Kolumne von Michael Lind
Cobot? Ja nee, is‘ klar
Das Grinsen der Beteiligten kann kaum breiter sein: Für die Veranstalter der Automatica 2018 und 96 Prozent ihrer fast 900 Aussteller war diese Fachmesse ein voller Erfolg. Auch die überwiegende Mehrheit der 46.000 internationalen Besucher verliehen ihr Prädikat von ‚Gut‘ bis ‚Ausgezeichnet‘. Doch es gibt Fragen.
Mit Blick auf die Automatica stellt sich zunächst die Frage nach den Gründen für eine derart hochgradige Gemeinschaftseuphorie – und danach, in welchem Maße sie sich im geschäftlichen Alltag auswirken werden? Interessant ist auch zu erfahren, welche der in München vorgestellten Automatisierungslösungen die produzierende Industrie tatsächlich braucht und welche nur ’nice to have‘ sind? Und nicht zuletzt dürfte interessieren, welche der Roboterbauer aus China und Südkorea – die sich ziemlich selbstbewusst auf der Automatica präsentiert haben – in Deutschland und Europa erfolgreich Fuß fassen könnten. Um es vorweg zu nehmen: Das Format dieser Kolumne reicht nicht, um alle Aspekte angemessen zu analysieren. Ich beschränke mich daher auf die kollaborative Robotik.
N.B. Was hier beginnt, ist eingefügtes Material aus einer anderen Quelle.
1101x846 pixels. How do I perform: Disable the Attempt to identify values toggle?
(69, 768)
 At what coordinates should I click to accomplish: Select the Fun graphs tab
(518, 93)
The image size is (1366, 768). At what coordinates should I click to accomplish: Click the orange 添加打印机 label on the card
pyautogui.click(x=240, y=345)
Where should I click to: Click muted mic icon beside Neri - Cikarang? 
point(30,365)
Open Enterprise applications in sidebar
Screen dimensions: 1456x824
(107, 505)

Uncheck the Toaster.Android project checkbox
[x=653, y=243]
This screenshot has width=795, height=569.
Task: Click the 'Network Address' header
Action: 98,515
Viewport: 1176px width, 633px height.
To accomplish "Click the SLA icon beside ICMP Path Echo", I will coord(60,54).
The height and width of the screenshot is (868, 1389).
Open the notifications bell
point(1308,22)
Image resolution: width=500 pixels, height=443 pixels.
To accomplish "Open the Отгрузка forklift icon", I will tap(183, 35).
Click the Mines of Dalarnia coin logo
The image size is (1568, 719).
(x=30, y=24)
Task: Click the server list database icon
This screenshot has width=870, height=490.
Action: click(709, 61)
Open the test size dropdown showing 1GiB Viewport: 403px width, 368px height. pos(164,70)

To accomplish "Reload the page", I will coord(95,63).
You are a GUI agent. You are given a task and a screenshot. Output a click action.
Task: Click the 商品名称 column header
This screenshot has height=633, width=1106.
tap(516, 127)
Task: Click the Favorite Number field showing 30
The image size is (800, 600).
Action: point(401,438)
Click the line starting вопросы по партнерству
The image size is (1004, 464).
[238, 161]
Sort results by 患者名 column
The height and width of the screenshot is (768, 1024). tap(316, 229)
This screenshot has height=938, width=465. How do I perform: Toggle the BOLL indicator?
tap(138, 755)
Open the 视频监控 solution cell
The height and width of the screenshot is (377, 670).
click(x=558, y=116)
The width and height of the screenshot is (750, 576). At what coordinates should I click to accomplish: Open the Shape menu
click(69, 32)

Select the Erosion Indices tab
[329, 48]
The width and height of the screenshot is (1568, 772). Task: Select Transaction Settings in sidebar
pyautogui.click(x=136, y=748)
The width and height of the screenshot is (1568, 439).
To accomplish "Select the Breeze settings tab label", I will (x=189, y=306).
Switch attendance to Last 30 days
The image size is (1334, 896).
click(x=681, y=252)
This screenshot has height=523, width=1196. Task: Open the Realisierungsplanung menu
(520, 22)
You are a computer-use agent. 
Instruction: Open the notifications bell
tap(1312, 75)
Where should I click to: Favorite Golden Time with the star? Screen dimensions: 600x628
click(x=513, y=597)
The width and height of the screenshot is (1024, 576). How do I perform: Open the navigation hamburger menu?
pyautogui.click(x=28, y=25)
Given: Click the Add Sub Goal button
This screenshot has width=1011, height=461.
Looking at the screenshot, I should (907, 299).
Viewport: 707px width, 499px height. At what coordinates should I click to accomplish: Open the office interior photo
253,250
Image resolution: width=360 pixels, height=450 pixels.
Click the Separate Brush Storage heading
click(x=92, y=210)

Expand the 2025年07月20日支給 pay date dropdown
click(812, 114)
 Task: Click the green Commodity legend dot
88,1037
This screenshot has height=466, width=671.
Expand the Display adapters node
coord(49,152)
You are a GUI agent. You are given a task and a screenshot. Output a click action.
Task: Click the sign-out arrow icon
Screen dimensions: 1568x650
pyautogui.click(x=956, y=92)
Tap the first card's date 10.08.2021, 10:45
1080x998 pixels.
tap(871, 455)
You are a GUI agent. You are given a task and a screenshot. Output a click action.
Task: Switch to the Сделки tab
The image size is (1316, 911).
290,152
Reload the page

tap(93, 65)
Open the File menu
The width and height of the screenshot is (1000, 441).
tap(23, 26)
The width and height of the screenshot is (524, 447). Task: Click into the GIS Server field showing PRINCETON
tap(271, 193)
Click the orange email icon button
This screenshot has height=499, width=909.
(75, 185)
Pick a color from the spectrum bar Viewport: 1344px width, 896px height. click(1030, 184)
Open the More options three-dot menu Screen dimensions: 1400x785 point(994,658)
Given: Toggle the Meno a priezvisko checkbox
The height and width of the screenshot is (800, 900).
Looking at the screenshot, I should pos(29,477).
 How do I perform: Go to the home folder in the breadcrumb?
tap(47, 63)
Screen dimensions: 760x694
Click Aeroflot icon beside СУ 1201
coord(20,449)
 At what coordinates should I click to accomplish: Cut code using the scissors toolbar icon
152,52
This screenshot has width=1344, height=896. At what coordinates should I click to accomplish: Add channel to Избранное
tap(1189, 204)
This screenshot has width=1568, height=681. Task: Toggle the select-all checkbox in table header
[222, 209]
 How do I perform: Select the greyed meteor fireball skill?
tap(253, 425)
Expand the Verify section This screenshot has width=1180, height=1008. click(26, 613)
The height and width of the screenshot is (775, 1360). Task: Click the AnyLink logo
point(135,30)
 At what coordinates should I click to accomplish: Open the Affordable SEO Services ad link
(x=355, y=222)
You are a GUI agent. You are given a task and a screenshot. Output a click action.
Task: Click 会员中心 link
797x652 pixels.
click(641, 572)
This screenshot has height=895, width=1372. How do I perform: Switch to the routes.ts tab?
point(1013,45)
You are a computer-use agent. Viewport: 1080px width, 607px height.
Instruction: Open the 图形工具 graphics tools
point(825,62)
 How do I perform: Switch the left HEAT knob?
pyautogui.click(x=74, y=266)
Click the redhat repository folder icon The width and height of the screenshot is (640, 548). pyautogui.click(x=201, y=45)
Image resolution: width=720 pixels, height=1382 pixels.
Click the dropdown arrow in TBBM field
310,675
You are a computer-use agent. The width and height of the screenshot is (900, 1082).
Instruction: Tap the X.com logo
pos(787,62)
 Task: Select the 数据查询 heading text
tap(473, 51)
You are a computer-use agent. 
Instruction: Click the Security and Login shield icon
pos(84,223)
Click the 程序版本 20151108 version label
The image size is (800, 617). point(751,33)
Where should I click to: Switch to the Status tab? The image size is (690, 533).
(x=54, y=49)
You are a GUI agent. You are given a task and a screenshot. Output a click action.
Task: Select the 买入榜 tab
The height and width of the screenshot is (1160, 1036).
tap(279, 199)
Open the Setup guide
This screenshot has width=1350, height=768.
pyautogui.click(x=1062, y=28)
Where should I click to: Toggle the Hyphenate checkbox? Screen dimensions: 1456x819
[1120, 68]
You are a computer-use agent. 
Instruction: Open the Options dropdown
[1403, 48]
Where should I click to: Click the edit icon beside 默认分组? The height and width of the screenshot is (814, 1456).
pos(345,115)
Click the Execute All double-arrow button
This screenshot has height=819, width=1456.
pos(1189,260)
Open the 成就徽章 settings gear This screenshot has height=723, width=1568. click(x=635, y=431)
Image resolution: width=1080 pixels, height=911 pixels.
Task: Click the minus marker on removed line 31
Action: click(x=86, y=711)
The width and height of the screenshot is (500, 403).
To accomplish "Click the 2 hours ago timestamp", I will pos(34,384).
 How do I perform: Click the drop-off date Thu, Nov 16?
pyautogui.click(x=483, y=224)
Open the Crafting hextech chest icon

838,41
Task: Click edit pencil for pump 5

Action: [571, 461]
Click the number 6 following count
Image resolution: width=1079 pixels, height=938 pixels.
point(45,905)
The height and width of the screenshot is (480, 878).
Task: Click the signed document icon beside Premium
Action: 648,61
Das Stimmungshoch ist der seit Jahren positiven Geschäftsentwicklung in der einheimischen Roboter- und Automatisierungsbranche geschuldet. Ihr Umsatz stieg zwischen 2013 und 2017 um 4,1 Milliarden Euro auf zuletzt 14,5 Milliarden Euro. Im laufenden Geschäftsjahr erwartet der VDMA-Fachverband Robotik und Automation ein neuerliches Plus von neun Prozent. Im In- und Ausland ist die Nachfrage nach Montage- und Handhabungstechnik, Robotern und IBV-Lösungen ‚Made in Germany‘ ungebrochen groß. Die Kehrseite der Medaille: Zwei Drittel der hiesigen Maschinen- und Anlagenbauer und Systemintegratoren arbeiten am Kapazitätslimit, noch mehr beklagen den Mangel an Fachkräften. Viele Kunden müssen mittlerweile mehr als ein Jahr lang auf die Installation der georderten Anlagen warten. Diese Situation dürfte sich eher noch verschärfen, denn viele auf der Automatica gezeigte Automatisierungslösungen haben bei Fachbesuchern und Investoren augenscheinlich Begehrlichkeiten geweckt.